Task to carry out
Everything from the line containing "Task: Toggle the green stopwatch icon" to the end of the data must be duplicated word for word, and nothing else may appear.

Provided entries

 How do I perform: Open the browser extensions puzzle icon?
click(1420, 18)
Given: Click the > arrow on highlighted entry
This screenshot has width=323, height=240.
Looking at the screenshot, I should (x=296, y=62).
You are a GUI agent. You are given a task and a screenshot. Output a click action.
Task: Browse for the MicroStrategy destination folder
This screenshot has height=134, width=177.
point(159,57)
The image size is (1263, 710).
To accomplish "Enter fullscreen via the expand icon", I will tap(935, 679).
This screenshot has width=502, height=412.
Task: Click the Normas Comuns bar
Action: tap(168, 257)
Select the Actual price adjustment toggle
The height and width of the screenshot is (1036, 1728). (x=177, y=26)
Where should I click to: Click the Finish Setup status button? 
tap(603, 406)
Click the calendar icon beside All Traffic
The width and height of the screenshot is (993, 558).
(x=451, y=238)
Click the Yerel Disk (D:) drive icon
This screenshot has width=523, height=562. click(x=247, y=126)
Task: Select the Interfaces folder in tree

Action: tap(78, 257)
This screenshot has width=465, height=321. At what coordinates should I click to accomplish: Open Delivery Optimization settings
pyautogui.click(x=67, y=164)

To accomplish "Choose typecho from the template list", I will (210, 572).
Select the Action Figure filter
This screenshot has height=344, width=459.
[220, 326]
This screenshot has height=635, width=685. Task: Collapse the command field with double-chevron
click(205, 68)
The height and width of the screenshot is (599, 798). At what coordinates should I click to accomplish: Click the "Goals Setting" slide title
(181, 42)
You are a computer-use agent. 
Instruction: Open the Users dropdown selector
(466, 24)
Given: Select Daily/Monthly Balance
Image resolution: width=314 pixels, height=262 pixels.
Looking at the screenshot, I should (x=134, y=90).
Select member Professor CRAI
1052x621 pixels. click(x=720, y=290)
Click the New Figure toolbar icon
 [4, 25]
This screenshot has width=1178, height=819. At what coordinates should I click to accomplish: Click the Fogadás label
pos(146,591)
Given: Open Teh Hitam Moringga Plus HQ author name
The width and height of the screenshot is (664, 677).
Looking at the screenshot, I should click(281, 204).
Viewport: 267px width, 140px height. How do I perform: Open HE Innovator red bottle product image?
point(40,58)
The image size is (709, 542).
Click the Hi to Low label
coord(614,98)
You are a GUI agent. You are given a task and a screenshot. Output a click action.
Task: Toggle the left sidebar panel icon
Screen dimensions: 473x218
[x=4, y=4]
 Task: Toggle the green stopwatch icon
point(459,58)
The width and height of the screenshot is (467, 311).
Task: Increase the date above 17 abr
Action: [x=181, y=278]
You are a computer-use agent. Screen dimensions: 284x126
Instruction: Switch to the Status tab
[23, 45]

Result for this task
 Task: Toggle the green stopwatch icon
point(459,58)
The width and height of the screenshot is (467, 311).
Task: Increase the date above 17 abr
Action: [x=181, y=278]
You are a computer-use agent. Screen dimensions: 284x126
Instruction: Switch to the Status tab
[23, 45]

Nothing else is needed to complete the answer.